Renowned Egyptian filmmaker Marianne Khoury was awarded the Legion of Honour, France’s highest accolade.
The distinguished auteur was given the prize by France’s ambassador to Egypt Marc Barety at a ceremony Wednesday night at the French embassy in Cairo.
Khoury, the niece of legendary Egyptian director Youssef Chahine with whom she worked on a number of films - has had quite the career herself.
Her filmography includes a number of acclaimed documentaries and films.
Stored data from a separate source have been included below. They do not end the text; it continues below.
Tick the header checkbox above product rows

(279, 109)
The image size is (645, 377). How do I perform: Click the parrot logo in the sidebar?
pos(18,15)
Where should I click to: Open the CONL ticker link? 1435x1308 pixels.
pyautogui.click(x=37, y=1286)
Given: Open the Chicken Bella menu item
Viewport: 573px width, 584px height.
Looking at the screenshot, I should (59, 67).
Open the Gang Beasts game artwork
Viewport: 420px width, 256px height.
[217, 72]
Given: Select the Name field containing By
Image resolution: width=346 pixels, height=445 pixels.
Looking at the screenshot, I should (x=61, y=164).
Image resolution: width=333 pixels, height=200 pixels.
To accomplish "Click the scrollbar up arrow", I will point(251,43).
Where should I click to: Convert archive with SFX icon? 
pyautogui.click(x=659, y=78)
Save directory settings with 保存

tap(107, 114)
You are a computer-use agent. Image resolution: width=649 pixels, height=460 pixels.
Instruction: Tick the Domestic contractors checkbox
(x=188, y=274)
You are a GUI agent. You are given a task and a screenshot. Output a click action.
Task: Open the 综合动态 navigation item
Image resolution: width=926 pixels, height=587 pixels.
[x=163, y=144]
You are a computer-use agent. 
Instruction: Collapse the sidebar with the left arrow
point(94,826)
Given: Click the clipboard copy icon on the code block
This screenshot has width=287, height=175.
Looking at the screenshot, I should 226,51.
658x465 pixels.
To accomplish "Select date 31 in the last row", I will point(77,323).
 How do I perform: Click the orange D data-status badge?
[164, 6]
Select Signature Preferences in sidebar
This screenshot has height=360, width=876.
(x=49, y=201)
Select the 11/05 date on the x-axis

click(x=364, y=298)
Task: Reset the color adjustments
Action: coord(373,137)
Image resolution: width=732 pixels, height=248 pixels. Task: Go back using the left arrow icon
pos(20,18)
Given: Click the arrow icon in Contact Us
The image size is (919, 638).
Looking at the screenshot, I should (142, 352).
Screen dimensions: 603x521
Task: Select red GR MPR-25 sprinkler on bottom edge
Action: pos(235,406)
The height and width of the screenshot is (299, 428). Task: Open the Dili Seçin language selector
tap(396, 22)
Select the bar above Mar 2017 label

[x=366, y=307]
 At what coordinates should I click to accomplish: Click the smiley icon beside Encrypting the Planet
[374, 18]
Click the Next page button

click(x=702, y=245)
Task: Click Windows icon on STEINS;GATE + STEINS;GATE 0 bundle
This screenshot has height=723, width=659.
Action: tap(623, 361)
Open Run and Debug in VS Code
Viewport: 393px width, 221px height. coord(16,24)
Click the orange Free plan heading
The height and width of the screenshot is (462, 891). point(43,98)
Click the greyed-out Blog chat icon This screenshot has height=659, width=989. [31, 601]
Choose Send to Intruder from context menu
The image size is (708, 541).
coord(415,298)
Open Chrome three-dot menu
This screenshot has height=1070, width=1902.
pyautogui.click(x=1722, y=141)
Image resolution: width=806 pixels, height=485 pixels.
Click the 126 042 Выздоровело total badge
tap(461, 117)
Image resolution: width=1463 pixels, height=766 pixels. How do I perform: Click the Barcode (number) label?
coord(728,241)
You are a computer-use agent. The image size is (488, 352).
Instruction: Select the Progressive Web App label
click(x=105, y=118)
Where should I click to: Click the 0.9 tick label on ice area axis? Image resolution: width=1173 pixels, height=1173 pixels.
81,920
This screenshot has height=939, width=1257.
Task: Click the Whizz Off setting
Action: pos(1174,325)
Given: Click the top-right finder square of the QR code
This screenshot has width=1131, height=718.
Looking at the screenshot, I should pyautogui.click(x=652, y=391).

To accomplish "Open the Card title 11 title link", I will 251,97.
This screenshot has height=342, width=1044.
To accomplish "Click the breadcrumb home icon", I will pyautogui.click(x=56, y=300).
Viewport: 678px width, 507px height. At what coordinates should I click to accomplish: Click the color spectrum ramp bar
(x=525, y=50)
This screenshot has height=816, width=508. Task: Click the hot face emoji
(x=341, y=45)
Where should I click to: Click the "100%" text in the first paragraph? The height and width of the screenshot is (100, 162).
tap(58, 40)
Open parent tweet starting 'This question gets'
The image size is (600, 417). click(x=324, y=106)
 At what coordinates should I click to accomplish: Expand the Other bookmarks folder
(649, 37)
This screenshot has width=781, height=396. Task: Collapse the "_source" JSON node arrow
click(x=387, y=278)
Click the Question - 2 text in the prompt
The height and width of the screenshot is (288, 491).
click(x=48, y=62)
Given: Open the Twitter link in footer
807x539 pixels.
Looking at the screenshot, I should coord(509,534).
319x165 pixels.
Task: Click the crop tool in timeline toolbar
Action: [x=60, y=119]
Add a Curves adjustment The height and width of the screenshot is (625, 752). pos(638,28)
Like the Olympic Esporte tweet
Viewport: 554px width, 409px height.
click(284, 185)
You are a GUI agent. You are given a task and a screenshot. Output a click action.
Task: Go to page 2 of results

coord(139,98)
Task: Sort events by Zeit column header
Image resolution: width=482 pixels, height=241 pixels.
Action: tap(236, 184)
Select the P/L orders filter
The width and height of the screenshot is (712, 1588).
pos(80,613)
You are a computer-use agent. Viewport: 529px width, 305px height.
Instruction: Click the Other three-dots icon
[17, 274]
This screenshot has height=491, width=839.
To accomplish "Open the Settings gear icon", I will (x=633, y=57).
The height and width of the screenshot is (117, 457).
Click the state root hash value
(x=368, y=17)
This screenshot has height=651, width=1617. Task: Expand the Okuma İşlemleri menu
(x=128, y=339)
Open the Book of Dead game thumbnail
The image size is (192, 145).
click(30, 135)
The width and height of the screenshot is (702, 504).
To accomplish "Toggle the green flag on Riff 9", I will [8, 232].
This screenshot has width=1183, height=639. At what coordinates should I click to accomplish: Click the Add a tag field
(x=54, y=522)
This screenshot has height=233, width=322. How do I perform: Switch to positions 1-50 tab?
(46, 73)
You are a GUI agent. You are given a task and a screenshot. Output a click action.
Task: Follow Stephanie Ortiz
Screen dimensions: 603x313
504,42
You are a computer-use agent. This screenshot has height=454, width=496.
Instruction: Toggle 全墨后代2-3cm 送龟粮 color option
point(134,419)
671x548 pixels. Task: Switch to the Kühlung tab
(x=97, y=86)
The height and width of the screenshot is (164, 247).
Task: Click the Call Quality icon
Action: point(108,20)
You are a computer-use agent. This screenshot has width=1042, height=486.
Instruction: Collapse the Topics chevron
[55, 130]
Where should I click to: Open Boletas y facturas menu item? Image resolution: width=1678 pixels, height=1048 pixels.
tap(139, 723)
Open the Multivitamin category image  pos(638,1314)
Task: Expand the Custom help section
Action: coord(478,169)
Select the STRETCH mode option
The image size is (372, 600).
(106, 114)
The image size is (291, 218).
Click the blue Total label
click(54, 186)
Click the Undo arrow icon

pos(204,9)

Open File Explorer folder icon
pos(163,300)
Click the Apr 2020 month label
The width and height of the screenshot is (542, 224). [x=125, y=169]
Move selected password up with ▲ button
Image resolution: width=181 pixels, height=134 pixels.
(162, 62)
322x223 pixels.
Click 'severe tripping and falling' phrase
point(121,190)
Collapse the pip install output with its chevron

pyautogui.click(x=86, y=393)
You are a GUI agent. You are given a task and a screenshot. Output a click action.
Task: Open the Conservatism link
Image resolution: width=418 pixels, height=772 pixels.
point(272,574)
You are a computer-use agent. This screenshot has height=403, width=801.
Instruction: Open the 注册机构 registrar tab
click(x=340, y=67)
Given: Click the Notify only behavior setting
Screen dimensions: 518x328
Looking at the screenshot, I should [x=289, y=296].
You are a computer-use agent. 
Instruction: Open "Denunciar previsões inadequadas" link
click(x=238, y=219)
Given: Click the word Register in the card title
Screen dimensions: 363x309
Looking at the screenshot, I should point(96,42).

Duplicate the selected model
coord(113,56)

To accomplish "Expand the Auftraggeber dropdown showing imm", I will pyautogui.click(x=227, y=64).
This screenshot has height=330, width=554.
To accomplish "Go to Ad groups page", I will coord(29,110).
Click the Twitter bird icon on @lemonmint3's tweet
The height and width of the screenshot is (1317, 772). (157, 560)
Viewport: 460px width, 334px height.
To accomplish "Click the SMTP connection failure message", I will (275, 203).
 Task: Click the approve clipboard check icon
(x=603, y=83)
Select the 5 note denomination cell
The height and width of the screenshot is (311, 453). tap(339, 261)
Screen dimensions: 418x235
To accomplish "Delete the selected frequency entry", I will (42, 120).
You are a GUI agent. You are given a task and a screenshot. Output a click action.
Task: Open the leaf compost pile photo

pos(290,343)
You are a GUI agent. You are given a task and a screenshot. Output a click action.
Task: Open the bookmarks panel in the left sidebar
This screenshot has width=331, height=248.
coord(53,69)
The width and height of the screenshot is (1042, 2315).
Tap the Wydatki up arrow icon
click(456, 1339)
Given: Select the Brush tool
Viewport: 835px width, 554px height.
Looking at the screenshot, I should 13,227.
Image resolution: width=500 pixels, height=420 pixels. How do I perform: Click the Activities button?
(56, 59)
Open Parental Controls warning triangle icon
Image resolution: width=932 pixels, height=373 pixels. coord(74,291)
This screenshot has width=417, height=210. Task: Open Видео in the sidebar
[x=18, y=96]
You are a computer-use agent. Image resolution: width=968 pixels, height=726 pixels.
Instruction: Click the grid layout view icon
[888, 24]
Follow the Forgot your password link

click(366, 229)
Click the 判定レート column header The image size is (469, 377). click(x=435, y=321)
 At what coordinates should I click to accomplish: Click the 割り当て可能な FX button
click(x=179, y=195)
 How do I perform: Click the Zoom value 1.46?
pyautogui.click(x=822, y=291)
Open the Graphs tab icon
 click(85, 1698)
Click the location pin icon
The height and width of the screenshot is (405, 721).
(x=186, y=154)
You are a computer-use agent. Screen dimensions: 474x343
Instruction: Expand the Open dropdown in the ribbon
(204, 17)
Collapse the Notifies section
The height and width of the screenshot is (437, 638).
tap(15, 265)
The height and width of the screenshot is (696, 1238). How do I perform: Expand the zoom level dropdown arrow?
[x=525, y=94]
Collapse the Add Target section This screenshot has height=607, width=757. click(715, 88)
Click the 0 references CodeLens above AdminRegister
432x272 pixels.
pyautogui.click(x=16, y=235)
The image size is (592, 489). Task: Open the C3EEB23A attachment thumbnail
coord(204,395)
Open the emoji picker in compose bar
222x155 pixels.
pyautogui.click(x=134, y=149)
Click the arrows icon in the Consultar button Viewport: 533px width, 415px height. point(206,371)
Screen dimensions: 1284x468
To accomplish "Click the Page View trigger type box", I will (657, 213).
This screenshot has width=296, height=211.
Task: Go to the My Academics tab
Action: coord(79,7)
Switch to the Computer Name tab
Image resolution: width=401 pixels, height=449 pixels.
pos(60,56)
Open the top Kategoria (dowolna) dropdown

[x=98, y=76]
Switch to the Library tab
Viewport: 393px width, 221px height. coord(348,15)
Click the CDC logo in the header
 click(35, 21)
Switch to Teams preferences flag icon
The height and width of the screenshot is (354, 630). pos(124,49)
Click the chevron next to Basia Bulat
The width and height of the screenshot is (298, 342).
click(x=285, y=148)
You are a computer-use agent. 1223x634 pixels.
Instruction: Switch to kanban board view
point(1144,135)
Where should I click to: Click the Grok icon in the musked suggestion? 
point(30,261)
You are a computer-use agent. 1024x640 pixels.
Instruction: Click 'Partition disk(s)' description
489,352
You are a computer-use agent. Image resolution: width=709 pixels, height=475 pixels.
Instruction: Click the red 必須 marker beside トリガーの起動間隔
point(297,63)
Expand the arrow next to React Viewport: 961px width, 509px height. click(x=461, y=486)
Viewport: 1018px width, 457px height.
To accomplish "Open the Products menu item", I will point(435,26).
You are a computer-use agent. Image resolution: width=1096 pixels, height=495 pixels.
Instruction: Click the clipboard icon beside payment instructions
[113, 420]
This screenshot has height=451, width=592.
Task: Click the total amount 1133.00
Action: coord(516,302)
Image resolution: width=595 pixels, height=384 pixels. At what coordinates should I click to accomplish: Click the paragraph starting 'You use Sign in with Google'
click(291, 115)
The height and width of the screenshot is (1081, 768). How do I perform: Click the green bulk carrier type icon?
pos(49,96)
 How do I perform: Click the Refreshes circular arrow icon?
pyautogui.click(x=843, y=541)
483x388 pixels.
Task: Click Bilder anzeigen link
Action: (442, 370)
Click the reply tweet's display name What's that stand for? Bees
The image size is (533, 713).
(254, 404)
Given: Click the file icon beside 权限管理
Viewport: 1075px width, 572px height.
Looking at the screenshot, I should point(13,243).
Her latest work, a deeply personal documentary about four generations of women in her family, premiered in 2019 at Amsterdam’s International Documentary Festival.
The film blends extensive archival footage of some of the most intimate moments in her family’s past.
Identity, particularly of women, is a central focus of many of Khoury’s films.
Aside from her artistic work, Khoury is a pillar of Cairo’s art scene, and is widely celebrated as a bridge between the underground art world of the Egyptian capital and its mainstream.
A managing partner at the Cairo-based Misr International Films, one of Egypt’s most prolific production companies, Khoury also co-founded the Panorama of the European Film, one of the most-visited events in the country’s annual roster.
The festival typically highlights lesser known films from around the world.
She has also served as a jury member on a number of internationally recognised festivals including Venice.
The Legion of Honour is one of the most famous decorations in the world.
Founded by Napoleon Bonaparte, it is presented on behalf of the French head of state to honour the most deserving people in a number of fields.
It is awarded to both French and non-French citizens - provided they have served France or its ideals.